(Collected data)
^^^^^^^^^^^^^^^^

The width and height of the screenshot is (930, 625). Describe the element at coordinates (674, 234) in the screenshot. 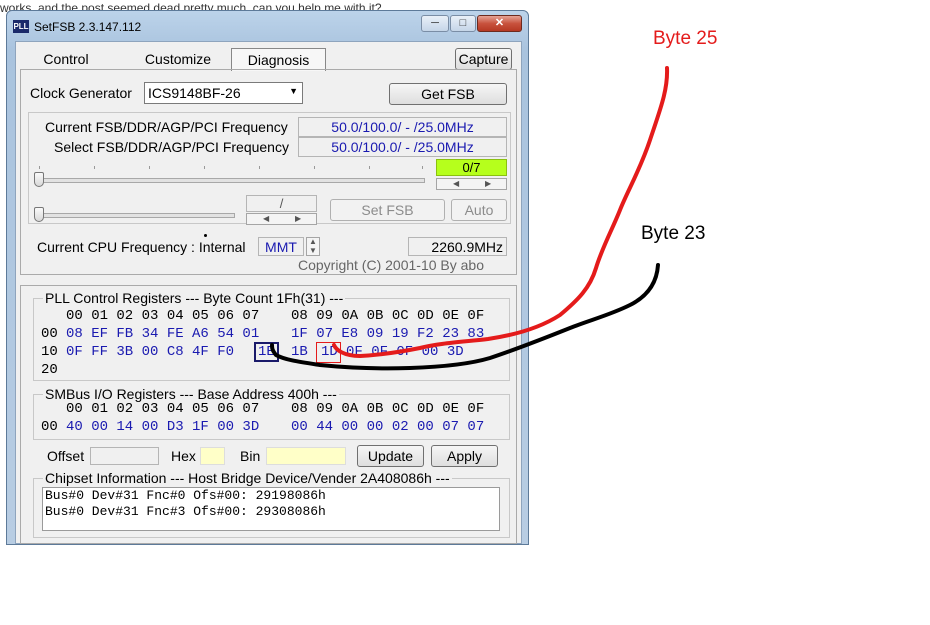

I see `byte23-label: Byte 23` at that location.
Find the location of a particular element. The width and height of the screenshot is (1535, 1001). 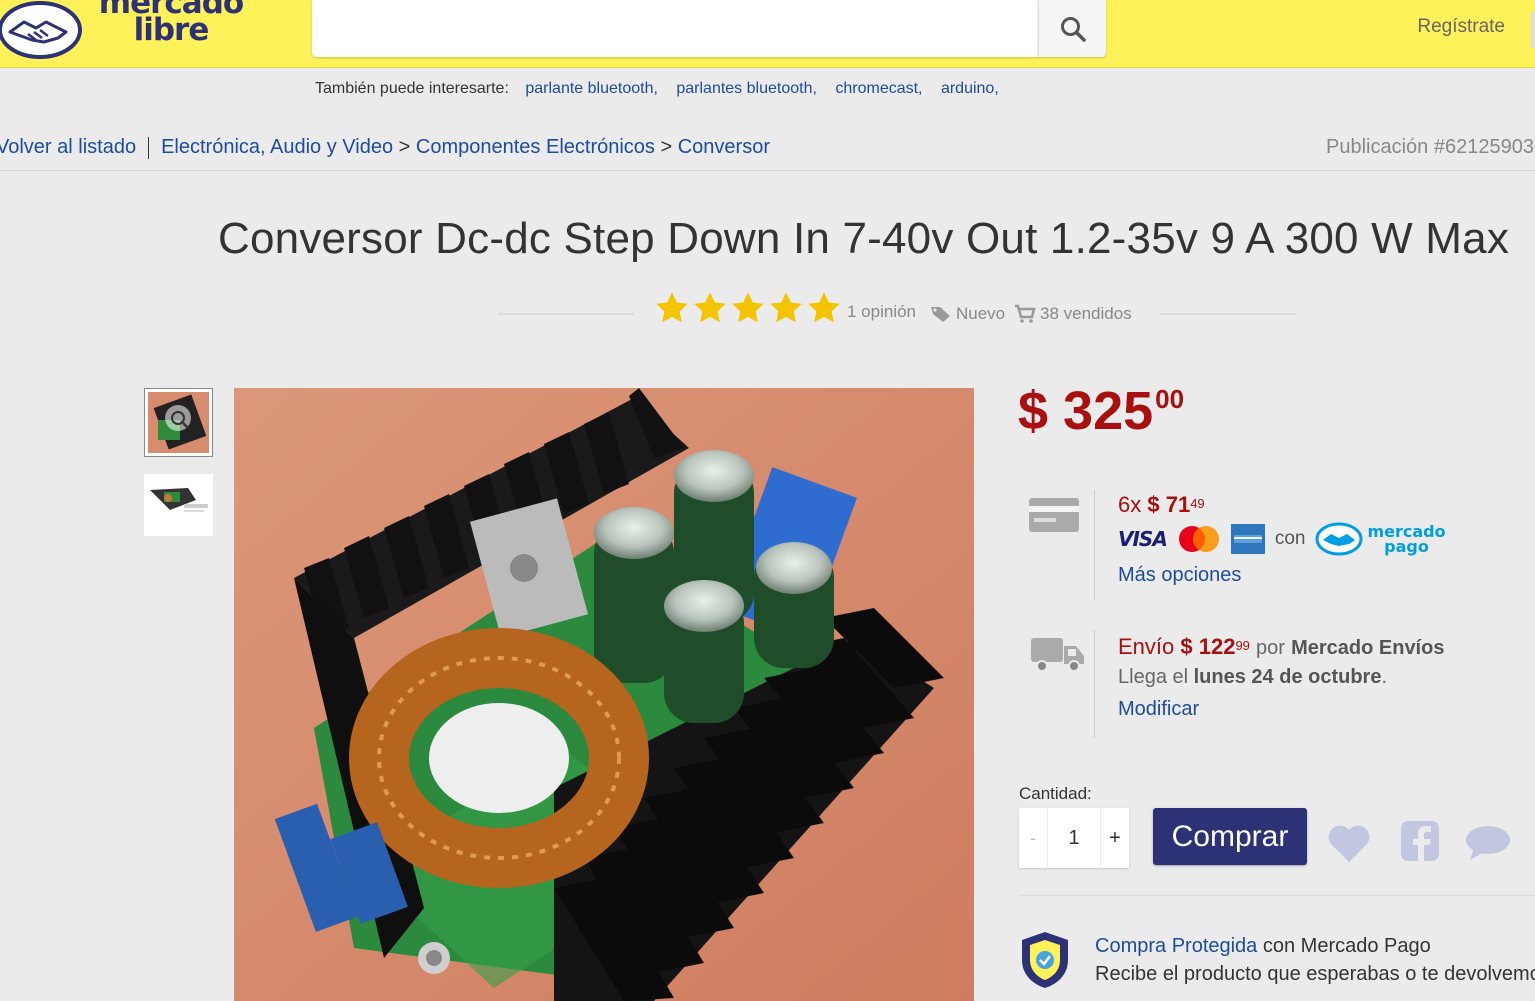

condition-label: Nuevo is located at coordinates (981, 314).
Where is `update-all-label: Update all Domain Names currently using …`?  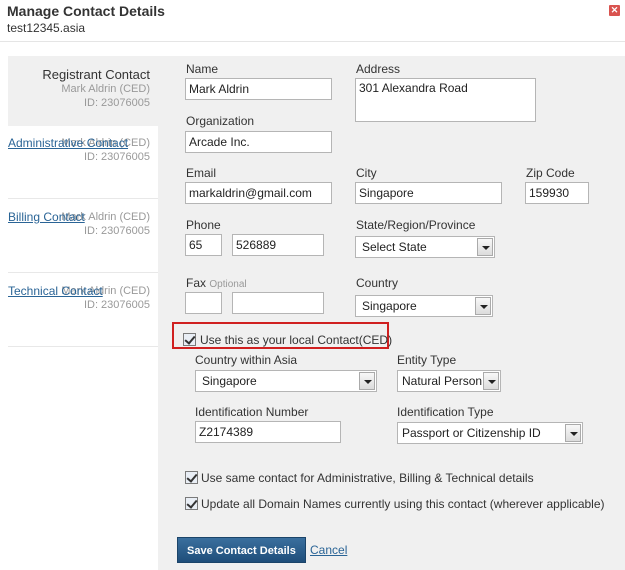 update-all-label: Update all Domain Names currently using … is located at coordinates (403, 504).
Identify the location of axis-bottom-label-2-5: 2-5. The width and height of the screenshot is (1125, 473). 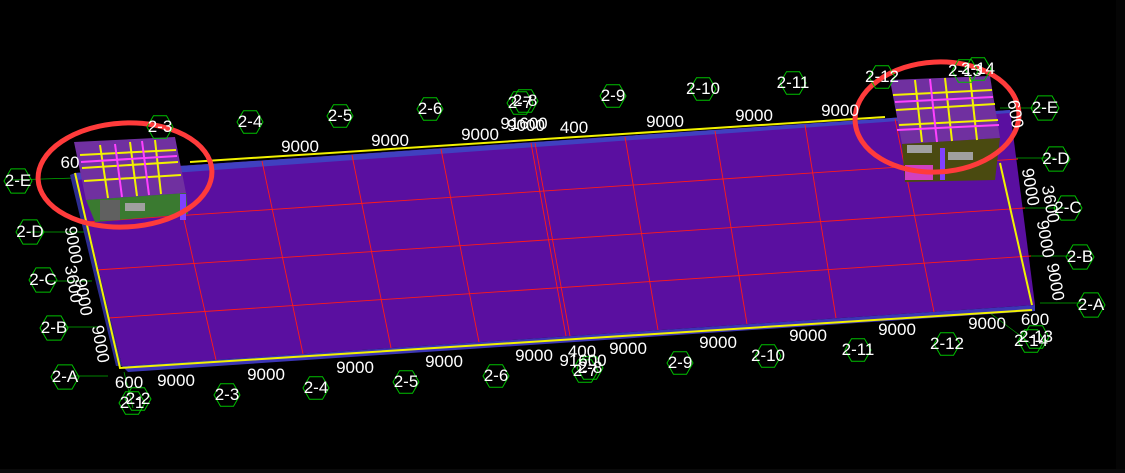
(406, 382).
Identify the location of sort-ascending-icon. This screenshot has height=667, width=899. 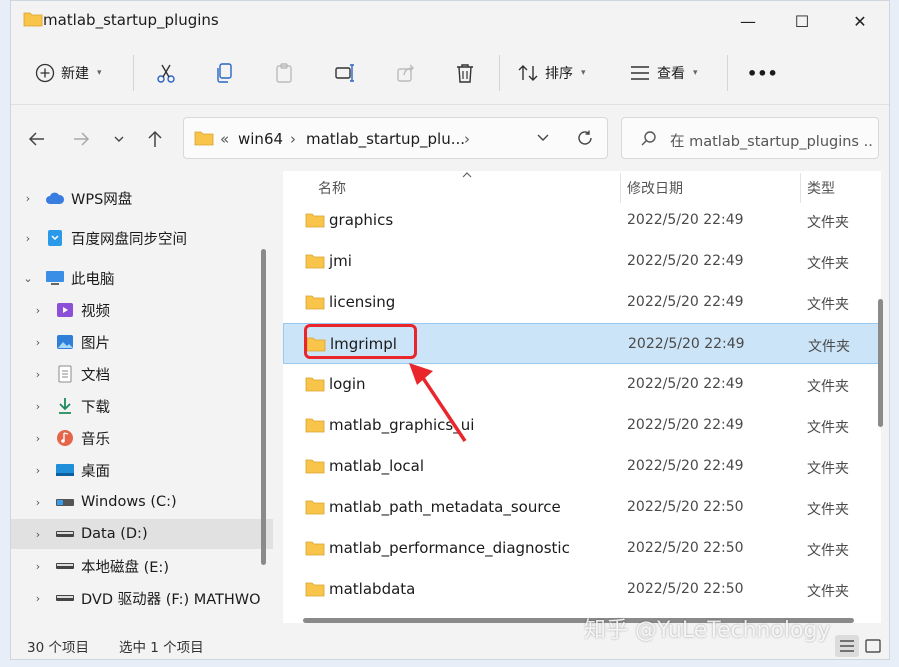
(467, 175).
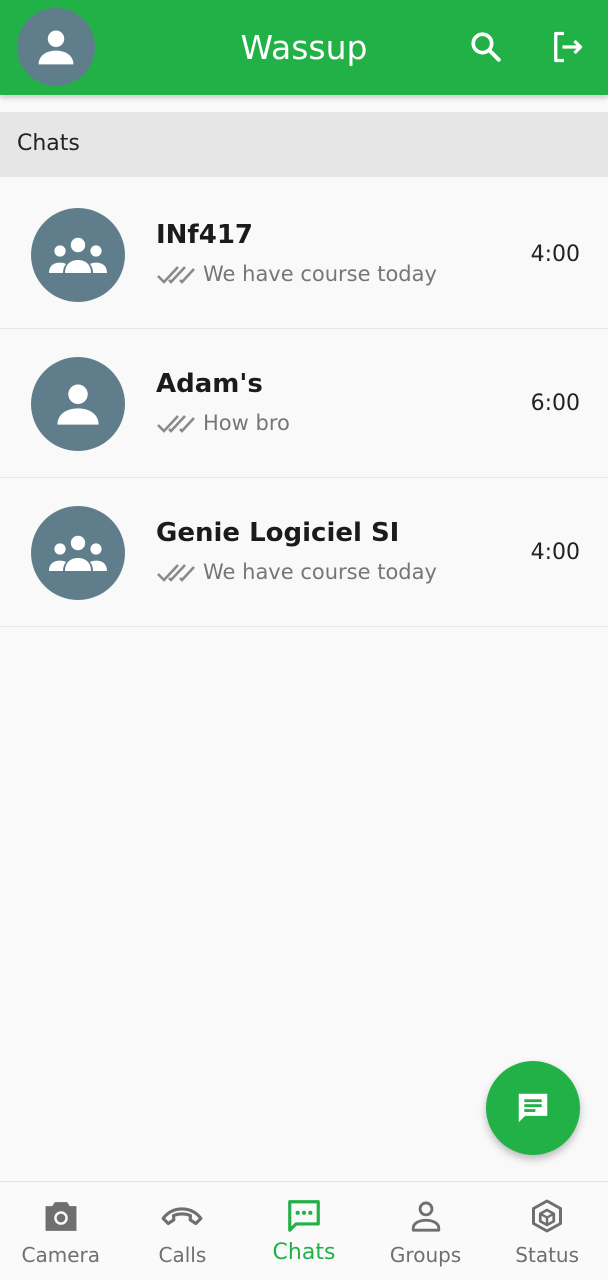 The width and height of the screenshot is (608, 1280). Describe the element at coordinates (548, 1216) in the screenshot. I see `status-hex-icon` at that location.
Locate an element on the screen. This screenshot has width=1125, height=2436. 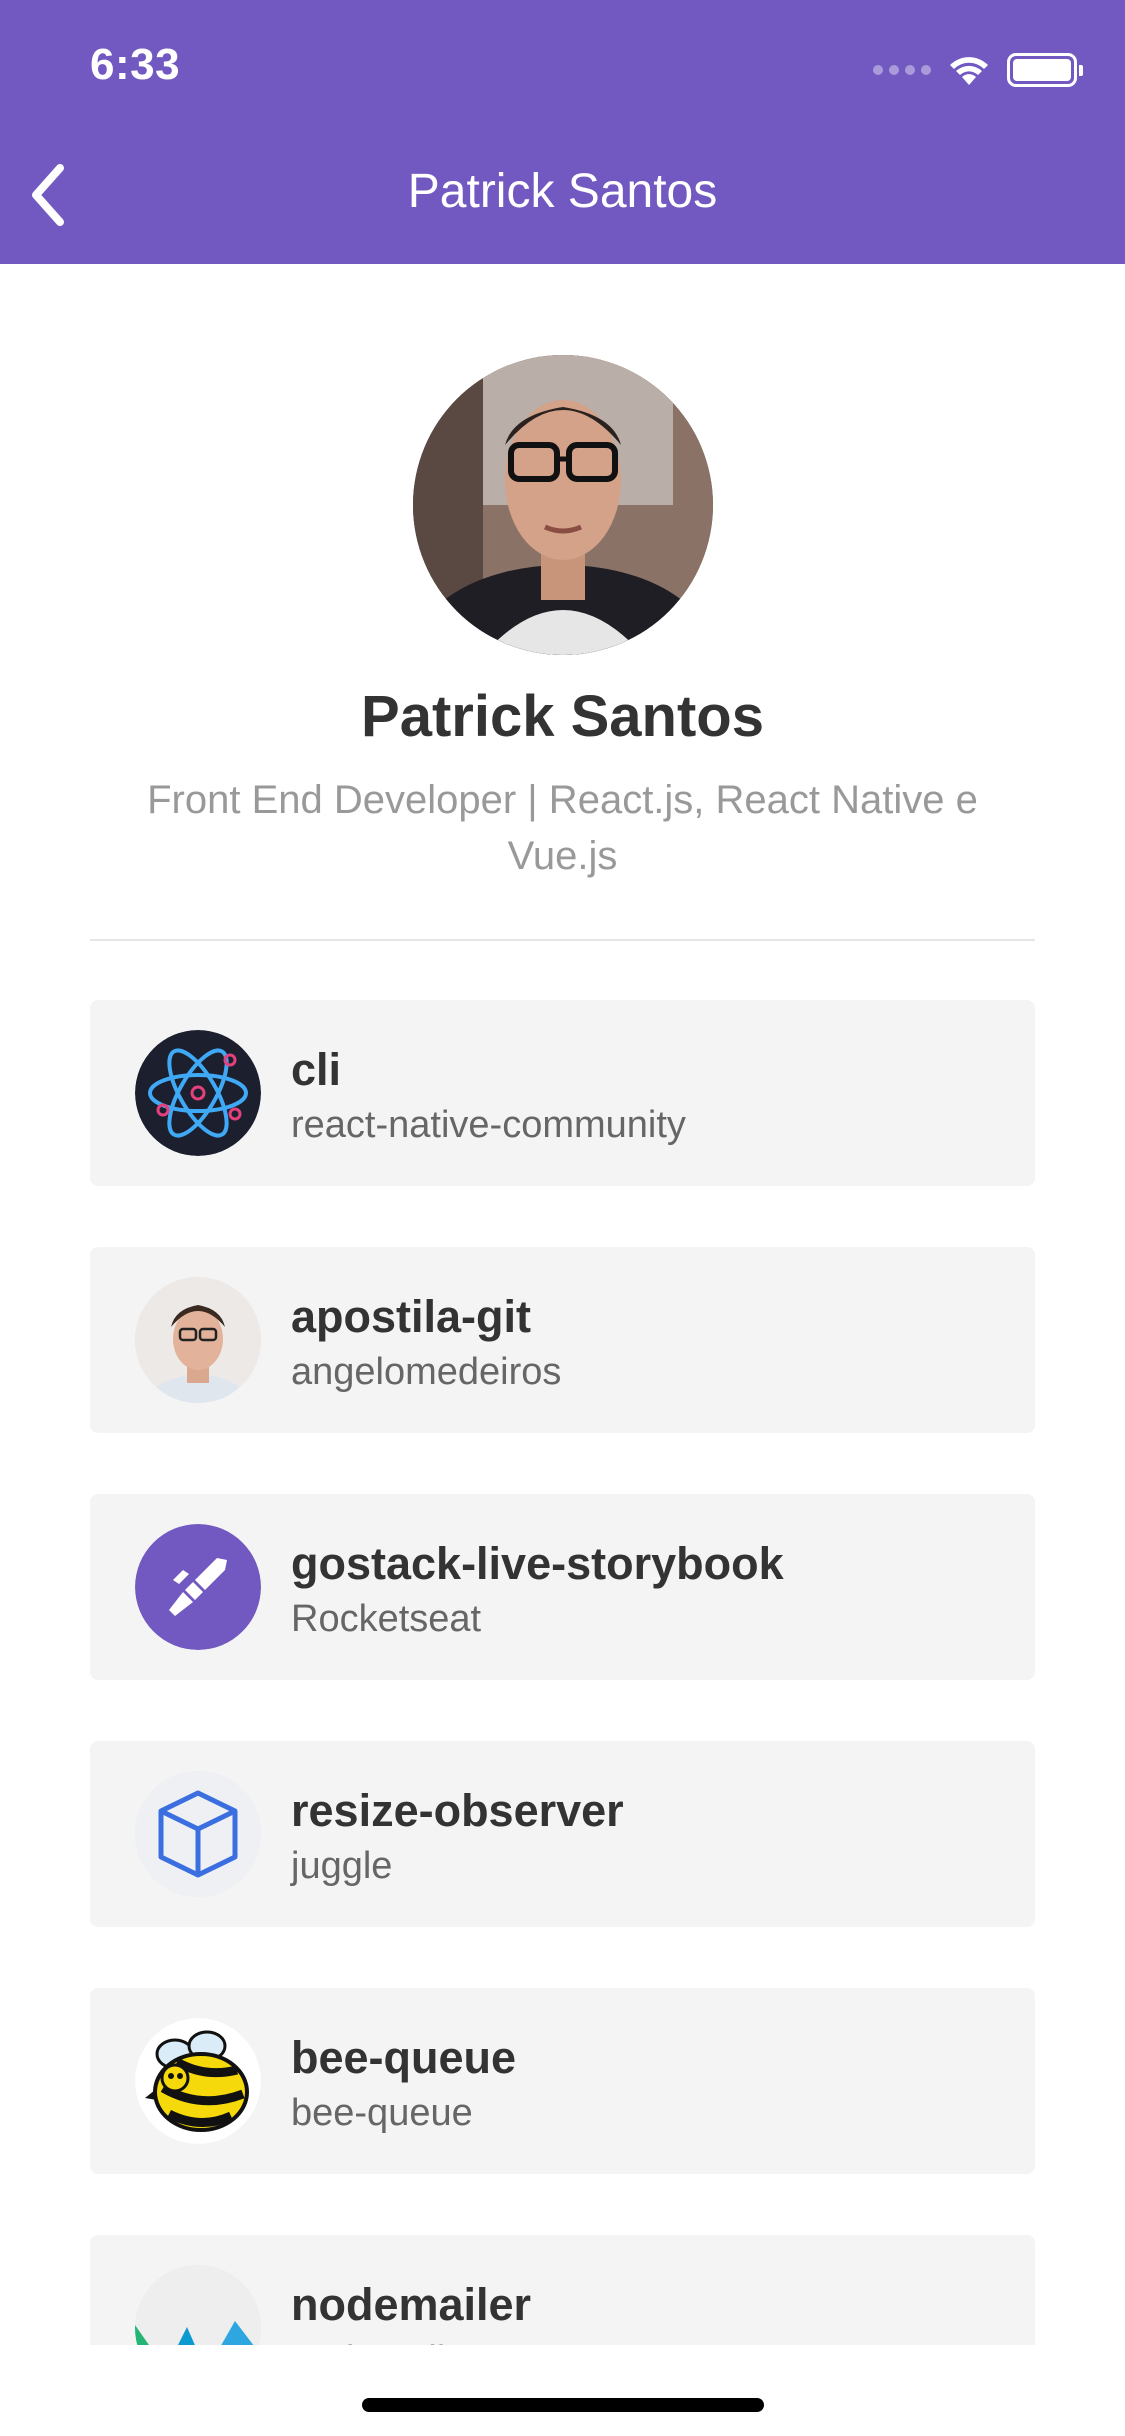
repo-owner: Rocketseat is located at coordinates (386, 1619).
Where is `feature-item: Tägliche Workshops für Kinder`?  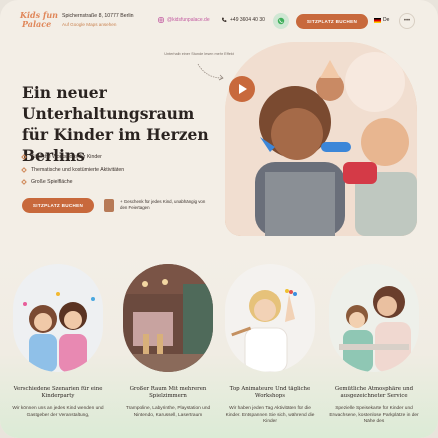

^^^^^^^^^^^^^^^^

__Exercise objective__:
Return the items word for word, starting with the line that contains "Identify the location of axis-bottom-label-2-5: 2-5." and going on through the last line of the items. Leave the pictures out.

__Answer section__:
Identify the location of axis-bottom-label-2-5: 2-5. The width and height of the screenshot is (1125, 473). 
(406, 382).
Identify the location of sort-ascending-icon. This screenshot has height=667, width=899. 
(467, 175).
 The width and height of the screenshot is (608, 1280). Describe the element at coordinates (548, 1216) in the screenshot. I see `status-hex-icon` at that location.
Locate an element on the screen. This screenshot has width=1125, height=2436. 
repo-owner: Rocketseat is located at coordinates (386, 1619).
Where is `feature-item: Tägliche Workshops für Kinder`?  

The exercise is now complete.